Ces remarques sont prêtées à Charles Quint. Malgré leur intention pragmatique, elles laissent entendre que chaque langue possèderait un génie propre qui lui prêterait une forme d’autorité ou de supériorité dans un domaine de spécialité donné. Langue de l’amour, du commerce, de la poésie, de la philosophie, de la loi… Faites votre choix, Babel a bien fait les choses ! Dans cette répartition des habiletés propres à chaque langue, certaines se trouveraient alors fatalement mieux dotées que d’autres… Contrairement à ce que pourrait nous laisser penser toute une culture patrimoniale, le français n’a pas toujours été le mieux servi à ce jeu du décompte des mérites de chaque langue.
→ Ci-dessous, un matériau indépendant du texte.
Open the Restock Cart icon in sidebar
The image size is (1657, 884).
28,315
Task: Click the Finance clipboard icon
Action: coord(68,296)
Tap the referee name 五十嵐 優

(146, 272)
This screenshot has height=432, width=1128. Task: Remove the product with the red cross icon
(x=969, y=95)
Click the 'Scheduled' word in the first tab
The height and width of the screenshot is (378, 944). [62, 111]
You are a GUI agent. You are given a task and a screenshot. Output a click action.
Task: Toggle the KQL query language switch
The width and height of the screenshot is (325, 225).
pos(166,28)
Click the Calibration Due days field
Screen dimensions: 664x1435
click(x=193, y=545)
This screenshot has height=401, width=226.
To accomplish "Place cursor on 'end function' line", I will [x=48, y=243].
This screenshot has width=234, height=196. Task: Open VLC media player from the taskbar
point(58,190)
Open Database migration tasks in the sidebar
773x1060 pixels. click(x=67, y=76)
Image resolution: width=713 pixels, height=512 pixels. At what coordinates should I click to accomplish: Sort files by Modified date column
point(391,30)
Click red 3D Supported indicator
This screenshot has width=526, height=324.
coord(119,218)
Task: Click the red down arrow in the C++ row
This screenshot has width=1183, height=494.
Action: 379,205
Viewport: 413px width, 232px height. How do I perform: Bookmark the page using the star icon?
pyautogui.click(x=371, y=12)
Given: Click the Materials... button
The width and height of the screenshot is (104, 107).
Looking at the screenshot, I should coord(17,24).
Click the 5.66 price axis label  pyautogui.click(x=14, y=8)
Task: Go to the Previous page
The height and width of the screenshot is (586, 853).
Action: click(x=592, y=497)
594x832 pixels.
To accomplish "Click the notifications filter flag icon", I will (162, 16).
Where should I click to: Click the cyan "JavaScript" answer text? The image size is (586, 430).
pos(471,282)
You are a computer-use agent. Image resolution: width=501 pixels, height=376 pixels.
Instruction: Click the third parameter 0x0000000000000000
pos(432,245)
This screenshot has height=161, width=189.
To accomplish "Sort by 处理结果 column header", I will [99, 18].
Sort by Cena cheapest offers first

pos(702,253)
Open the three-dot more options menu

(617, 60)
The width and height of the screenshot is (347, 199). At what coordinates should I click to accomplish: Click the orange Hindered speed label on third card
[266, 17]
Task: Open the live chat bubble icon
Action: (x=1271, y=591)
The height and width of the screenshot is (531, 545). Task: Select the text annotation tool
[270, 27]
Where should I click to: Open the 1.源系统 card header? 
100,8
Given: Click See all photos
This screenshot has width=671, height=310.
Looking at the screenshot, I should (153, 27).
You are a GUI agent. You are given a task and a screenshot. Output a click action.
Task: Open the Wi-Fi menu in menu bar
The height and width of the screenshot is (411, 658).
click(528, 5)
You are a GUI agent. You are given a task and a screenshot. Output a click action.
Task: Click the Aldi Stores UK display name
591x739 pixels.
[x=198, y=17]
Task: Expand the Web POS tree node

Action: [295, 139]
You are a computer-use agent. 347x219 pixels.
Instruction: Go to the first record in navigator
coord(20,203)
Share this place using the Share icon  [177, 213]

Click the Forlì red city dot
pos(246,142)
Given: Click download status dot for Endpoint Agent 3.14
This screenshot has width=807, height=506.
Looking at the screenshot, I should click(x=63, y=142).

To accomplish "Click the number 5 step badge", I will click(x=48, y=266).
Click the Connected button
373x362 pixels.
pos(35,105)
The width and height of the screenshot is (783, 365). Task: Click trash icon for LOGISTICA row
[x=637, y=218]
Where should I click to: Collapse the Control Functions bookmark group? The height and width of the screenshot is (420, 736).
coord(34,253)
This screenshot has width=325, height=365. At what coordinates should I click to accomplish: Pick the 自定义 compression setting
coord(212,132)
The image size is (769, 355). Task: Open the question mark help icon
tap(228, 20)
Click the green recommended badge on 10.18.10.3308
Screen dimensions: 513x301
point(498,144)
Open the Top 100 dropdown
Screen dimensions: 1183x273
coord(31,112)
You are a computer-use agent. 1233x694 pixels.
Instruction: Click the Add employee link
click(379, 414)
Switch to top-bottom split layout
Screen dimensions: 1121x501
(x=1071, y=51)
Si la langue française a été régulièrement couverte d’éloges, si elle a été la langue européenne par excellence pendant plusieurs siècles, Gilles Philippe se propose néanmoins de sonder le « gouffre d’oubli » dans lequel semblent avoir disparu les très nombreuses critiques dont elle a pourtant fait l’objet depuis le XVIIème siècle. La mémoire, comme l’histoire, est sélective, car c’est d’ailleurs souvent dans les grands textes qui en ont fait par ailleurs l’apologie qu’étaient pointés les défauts substantiels du français. Si l’on trouve déjà durant le Grand Siècle des textes qui soulignent les imperfections de notre langue, c’est dans la Lettre à l’Académie de Fénelon (1714) que Gilles Philippe voit l’acte de naissance de la longue histoire des discours critiques à l’encontre de la langue française. Ce texte reprend plusieurs idées qui seront reprises et développées par de nombreux autres écrivains, penseurs, traducteurs.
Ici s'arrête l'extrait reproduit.